Infrabel, société anonyme de droit public responsable des infrastructures du réseau ferroviaire belge (groupe SNCB), réalise actuellement des travaux le long de la ligne 162, entre Pont-à-Libin et Libramont, au lieu-dit Contranhé. Ces travaux ont pour objectif de garantir – sécurité oblige – la stabilité des talus de la voie ferrée. Ils consistent essentiellement à reprendre les saillies rocheuses. Les déblais consécutifs à ces travaux ont été étendus, de manière à ressembler à un chemin, sur le flanc de la voie de chemin de fer. Ce “chemin”, qui est aussi un dépôt illégal – nous allons le voir – s’étend sur 2 voire, par endroit, 3 mètres de haut, 6 à 8 mètres de larges, et plus de deux kilomètres de long. L’ensemble représente environ 15 000 m3 de matériaux abandonnés dans… un site Natura 2000 (Haute Lhomme)!
De multiples infractions
Infrabel dispose d’un permis d’urbanisme qui ne porte que sur la stabilisation des bermes et talus et qui précise que les déchets ne peuvent rester sur le site en fin de travaux. Ils doivent être évacués vers un centre de tri-recyclage voire vers un CET (centre d’enfouissement technique). Ce permis stipule en outre que le chantier doit impérativement être suivi par un représentant de la DNF afin d’assurer qu’il ne mette pas en péril un habitat prioritaire et/ou une espèce protégée. Mais pourquoi la DNF, chargée de suivre ce dossier, a-t-elle fermé les yeux sur ce dépôt de 15.000 m3 de déchets (1,6 hectares) en plein site Natura 2000 qui inclut des habitats protégés (mégaphorbiaies et fragments d’aulnaies ) et des habitats d’espèces menacées en Wallonie (Bois-gentil)?

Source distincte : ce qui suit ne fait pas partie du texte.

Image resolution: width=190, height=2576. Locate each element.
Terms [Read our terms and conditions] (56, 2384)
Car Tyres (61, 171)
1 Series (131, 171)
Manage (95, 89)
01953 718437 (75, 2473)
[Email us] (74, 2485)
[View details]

Des ‘’arrangements’’ sur le terrain
Il ressort des contacts pris avec Infrabel que le projet initial visait à évacuer les déblais issus du chantier par le chemin forestier situé non loin de la saillie rocheuse. Mais le propriétaire – une personnalité importante – en a refusé le passage. Qu’a cela ne tienne: la DNF a “arrangé” la situation en autorisant les travaux tels qu’ils se déroulent actuellement, validant la création d’une décharge sous la forme d’un chemin… sans aucune évaluation des incidences.
Une gestion à la légère
Comment l’administration chargée de faire respecter la législation Natura 2000 peut- elle gérer un tel dossier sans s’appuyer sur une évaluation scientifique des atteintes au site? Depuis, suite à l’intervention de diverses associations, la DNF a revu sa position et a dressé un procès verbal pour les parties communales de ce chemin illégal don’t la majorité de la surface est… propriété de la SNCB! Signe supplémentaire, s’il en fallait, qui renforce notre doute quant au sérieux avec lequel ce dossier est géré. Notre action ne s’est pas limitée à la dénonciation des infractions: nous avons également demandé qu’une évaluation rigoureuse des incidences soit réalisée afin de proposer les mesures compensatoires à cette infraction. Ce sera à la justice de trancher…
Ces infractions multiples portent une atteinte très concrète à des milieux et espèces naturels auxquels la rareté confère une valeur patrimoniale certaine. A ce titre, cette affaire constitue un précédent regrettable, discréditant la protection accordée par le statut Natura 2000 aux habitats et espèces que l’Union européenne a entendu protéger par cette voie. En sus, en l’absence de remise en état des lieux elle constituera en quelque sorte une prime à l’illégalité, le fait d’entreposer sur place les déchets du chantier constituant une économie substantielle par rapport à la solution de l’évacuation, seule autorisée par le permis.